One big shell game with no savings as any reduction in budget if there ends up being one also has an offsetting revenue reduction from SLAC pulling out.
> this transparency is a good
> thing and one of the advantages of a city-run department.
I had to work at finding this information. It seems to me that that in the past the FD produced a CMR that had provided the public with a detailed cost breakdown of ambulance services. I could not find such a CMR this year. Unfortunately, as everyone knows, the City's web-site is a mess--particularly were content and searching is involved, so maybe these documents exists, but just aren't on the web-site.
I was able to locate costs for private sector ambulance companies in Santa Clara County 2-3 years ago. Presumably, as costs go up, these companies have decided to be less transparent, where there costs are concerned.
> concerned about overbilling .. consider the following
Thanks for identifying those situations. Not familiar with them, but will spend a little time researching. The fact that other agencies have been accused of over-billing suggests that there is some authority over these agencies, that was able to review, and subsequently fine, those guilty of "over-billing". So, what agency exists that has the power to investigate, and fine, the City of Palo Alto for any possible "over-billing"? While the Santa Clara County Grand Jury does have the power to investigate, it has no judicial power. The Santa Clara County District Attorney does have judicial power, but doesn't seem to use it very often. Getting the Grand Jury interested in reviewing possible over-billing here in Palo Alto is problematic.

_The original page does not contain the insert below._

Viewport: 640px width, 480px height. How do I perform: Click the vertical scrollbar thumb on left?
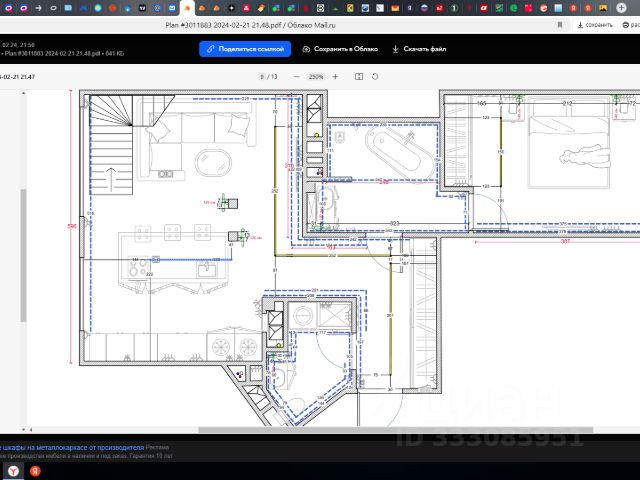click(x=23, y=256)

And getting the DA to do something is even more so.
It would just be better to let the market place moderate prices, rather than live under a government-controlled situation where there is no auditing, or openess in the price-setting process.
what the???????? "It would just be better to let the market place moderate prices, rather than live under a government-controlled situation where there is no auditing, or openess in the price-setting process."
Crazy talk in face of the privates running roughshod over the process as DOCUMENTED "consider these cases: last year in Ohio Rural/Metro had to pay $2.4 million dollar in fines for incorrect medicare billing. Again last year, Rural/Metro in San Diegeo was accused by a whistle-blower that the company might have overcharged the city by up to $18 million over several years. This year Rural/Metro in Alabama had to pay $5.4 million dollars in fines for incorrect medicare billing. This year, AMR in Manchester NH had to pay $4 million in fines for medicare over-billing."
Just crazy, crazy talk and crazyness.
Look at the Florida governor and his fraud: "In 1997, Rick Scott was implicated in the biggest Medicare fraud case in US history, stepping down as CEO of Columbia/HCA after the hospital giant was fined $1.7 billion and found guilty of swindling the government. As Florida's new governor, Scott is now trying to kill off an anti-fraud database that would track the fraudulent distribution of addictive prescription drugs in Florida, over the protestations of law enforcement officials, Republican state lawmakers, and federal drug policy officials."
Omigawd! How bad do you have to be to be fined fined $1.7 billion?!?!?!?!?!?!?
> Crazy talk in face of the privates running roughshod
> over the process as DOCUMENTED
The fraud in Medicare is undeniable. However, the failure is with government, for having designed systems that can be so easily manipulated--and for not monitoriing/auditing the vendors who have drained billions out of the system.
The "fraudsters" do get caught, from time-to-time, but the real villians are the government bureaucrates (up through our Congressional Representatives) who have built this house of cards that most assuredly is coming down around our ears.
Having the government become nothing more than a "money spiggot" has serverly perturbed every market it gets into--from housing to medical care.